::: SUPPLIED INFORMATION :::

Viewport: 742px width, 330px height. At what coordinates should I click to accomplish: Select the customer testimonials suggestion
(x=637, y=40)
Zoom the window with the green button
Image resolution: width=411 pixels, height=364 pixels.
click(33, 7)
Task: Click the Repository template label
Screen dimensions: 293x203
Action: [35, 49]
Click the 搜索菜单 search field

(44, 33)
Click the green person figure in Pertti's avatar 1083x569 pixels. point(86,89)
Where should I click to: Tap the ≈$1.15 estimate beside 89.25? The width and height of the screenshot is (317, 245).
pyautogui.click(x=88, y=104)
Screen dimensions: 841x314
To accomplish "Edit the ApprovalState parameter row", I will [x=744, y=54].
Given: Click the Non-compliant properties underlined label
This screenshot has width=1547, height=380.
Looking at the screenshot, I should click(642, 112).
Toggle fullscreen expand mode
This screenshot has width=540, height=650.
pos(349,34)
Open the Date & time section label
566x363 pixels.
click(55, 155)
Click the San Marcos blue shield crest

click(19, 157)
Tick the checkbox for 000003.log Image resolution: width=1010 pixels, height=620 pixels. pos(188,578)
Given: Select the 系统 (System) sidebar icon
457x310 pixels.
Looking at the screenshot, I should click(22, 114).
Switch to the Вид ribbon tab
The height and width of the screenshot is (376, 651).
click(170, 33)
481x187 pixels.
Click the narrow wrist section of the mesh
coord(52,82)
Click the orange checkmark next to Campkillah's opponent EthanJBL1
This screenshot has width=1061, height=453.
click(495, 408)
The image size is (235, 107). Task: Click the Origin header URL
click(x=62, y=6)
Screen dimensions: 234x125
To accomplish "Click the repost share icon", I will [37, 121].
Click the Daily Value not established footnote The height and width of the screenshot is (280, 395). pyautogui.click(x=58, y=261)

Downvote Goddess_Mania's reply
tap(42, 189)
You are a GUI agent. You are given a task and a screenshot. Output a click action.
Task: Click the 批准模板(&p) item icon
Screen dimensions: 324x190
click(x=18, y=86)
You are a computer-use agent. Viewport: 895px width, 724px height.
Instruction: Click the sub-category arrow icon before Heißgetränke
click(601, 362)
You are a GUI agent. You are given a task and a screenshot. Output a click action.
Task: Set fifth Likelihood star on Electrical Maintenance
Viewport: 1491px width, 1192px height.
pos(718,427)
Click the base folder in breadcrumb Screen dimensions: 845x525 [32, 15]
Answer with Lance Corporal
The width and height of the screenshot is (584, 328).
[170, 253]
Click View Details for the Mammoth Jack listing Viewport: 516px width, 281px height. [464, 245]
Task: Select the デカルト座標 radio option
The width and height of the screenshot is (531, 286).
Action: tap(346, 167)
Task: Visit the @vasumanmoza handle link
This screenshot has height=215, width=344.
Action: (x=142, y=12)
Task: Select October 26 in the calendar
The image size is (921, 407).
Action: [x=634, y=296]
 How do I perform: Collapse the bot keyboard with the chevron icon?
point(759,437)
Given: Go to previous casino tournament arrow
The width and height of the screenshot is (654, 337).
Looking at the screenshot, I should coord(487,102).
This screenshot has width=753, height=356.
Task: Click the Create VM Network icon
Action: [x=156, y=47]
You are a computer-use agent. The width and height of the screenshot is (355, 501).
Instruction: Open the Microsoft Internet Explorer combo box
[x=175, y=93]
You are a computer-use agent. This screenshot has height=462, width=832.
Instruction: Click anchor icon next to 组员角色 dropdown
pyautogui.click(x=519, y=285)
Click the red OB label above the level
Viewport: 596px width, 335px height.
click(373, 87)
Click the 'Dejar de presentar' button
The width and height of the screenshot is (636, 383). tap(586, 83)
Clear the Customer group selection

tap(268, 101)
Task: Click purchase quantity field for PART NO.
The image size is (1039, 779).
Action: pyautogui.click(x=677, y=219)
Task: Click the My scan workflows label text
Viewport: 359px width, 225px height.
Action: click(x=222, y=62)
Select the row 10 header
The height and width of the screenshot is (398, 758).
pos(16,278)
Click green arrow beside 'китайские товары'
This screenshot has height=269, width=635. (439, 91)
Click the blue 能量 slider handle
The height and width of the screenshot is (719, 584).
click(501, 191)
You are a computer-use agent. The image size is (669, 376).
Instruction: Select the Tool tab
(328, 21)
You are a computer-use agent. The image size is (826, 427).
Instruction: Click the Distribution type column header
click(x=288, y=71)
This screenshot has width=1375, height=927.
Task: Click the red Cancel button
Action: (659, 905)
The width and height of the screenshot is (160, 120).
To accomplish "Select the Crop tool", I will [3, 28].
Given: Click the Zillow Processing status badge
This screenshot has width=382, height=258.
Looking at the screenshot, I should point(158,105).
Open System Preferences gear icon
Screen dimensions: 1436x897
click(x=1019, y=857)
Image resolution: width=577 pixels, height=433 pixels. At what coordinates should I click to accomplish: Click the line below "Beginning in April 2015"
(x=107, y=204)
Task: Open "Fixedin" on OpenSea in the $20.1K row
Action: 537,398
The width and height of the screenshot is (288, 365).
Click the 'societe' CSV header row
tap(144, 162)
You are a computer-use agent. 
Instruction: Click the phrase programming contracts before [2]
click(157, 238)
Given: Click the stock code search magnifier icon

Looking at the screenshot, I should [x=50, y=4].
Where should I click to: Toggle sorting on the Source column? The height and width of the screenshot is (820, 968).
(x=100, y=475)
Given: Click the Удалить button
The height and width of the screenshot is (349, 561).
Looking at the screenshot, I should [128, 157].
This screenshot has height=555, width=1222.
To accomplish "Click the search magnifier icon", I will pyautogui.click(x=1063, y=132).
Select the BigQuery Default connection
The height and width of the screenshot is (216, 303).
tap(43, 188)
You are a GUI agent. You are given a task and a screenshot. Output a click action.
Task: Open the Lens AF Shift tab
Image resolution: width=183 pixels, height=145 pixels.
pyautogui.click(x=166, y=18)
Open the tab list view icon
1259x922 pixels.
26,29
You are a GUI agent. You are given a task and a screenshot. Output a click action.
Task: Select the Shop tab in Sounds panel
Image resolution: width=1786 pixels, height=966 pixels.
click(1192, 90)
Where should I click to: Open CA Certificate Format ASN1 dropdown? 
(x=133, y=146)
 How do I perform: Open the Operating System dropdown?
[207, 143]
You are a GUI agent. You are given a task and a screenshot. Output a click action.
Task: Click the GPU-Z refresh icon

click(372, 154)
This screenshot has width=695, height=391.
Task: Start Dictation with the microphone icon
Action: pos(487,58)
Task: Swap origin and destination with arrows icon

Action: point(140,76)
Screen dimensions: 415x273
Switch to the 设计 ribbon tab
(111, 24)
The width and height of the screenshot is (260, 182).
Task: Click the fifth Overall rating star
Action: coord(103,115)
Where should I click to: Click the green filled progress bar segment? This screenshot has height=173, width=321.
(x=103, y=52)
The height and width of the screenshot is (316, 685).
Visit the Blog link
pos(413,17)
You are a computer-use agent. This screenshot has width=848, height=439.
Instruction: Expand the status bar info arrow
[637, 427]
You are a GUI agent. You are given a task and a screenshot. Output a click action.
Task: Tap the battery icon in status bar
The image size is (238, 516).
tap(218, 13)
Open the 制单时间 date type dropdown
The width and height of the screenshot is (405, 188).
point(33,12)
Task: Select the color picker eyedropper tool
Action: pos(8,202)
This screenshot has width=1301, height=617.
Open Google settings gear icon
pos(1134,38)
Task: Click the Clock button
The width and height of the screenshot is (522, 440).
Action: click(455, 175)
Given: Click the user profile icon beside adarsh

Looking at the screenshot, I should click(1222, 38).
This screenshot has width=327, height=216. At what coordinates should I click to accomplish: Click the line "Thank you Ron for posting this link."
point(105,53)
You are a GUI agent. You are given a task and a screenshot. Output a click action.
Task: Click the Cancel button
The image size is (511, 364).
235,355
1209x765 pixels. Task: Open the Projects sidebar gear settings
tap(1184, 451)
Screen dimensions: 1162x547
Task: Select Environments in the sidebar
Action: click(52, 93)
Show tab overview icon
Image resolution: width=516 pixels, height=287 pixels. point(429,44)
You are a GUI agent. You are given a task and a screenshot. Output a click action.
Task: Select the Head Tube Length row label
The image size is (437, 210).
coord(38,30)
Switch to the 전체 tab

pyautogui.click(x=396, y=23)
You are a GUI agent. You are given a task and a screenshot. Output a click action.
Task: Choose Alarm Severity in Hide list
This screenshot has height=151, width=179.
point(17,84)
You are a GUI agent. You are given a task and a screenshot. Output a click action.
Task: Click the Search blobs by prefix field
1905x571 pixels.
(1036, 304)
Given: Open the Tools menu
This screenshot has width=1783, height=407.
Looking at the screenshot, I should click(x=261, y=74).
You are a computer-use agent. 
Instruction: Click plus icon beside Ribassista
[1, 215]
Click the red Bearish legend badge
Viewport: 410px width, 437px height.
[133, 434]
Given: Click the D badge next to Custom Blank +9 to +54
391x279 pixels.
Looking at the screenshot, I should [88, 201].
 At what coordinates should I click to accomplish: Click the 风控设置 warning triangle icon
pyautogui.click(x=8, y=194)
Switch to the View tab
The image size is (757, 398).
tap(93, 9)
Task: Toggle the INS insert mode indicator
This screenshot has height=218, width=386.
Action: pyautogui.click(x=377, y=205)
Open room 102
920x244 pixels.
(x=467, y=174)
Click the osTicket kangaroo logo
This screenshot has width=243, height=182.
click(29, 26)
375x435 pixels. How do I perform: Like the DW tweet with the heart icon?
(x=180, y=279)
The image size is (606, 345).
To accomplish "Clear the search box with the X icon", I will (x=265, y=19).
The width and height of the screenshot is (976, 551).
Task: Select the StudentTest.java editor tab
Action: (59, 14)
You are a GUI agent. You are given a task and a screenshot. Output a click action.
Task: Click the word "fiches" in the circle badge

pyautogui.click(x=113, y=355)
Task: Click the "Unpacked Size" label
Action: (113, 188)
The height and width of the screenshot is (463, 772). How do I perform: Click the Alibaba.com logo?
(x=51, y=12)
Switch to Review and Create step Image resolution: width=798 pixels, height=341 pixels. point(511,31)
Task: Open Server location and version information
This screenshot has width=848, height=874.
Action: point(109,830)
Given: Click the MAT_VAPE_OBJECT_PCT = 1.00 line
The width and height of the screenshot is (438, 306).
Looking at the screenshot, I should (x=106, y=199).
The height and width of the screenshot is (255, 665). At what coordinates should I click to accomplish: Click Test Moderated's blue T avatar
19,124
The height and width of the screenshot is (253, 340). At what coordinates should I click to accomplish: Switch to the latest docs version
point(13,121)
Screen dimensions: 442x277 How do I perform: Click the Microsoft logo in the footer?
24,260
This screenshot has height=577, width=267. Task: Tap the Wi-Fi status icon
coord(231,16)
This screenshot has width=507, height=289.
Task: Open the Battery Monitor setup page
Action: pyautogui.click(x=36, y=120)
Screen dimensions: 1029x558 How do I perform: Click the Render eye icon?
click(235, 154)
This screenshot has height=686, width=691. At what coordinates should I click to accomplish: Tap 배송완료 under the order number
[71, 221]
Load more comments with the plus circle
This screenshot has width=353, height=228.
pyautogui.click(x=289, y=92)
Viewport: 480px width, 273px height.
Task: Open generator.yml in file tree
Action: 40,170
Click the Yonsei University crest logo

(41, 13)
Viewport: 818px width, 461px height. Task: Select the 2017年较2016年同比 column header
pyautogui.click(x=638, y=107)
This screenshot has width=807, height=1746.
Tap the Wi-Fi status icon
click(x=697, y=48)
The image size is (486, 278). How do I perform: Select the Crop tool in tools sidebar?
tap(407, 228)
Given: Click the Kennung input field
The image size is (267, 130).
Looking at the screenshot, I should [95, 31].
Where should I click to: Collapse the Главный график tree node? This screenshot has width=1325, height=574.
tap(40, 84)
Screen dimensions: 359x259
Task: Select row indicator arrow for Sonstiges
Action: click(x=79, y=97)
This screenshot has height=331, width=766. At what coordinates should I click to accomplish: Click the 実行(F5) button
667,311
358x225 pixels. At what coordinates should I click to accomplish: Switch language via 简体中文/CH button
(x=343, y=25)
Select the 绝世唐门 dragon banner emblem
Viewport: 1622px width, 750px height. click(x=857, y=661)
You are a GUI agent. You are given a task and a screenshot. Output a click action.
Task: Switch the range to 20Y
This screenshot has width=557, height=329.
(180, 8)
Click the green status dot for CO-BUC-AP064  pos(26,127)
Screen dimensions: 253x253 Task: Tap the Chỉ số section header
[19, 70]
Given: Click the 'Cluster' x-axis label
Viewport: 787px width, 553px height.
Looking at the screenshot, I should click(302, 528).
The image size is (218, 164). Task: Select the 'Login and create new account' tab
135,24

:::

WORK TASK.
Please return the lines above that run from the line containing "Click the blue 能量 slider handle" to the line containing "You are a computer-use agent. The image size is (826, 427).", inclusive, exactly and with no other lines.

OUTPUT BELOW.
Click the blue 能量 slider handle
The height and width of the screenshot is (719, 584).
click(501, 191)
You are a computer-use agent. The image size is (669, 376).
Instruction: Select the Tool tab
(328, 21)
You are a computer-use agent. The image size is (826, 427).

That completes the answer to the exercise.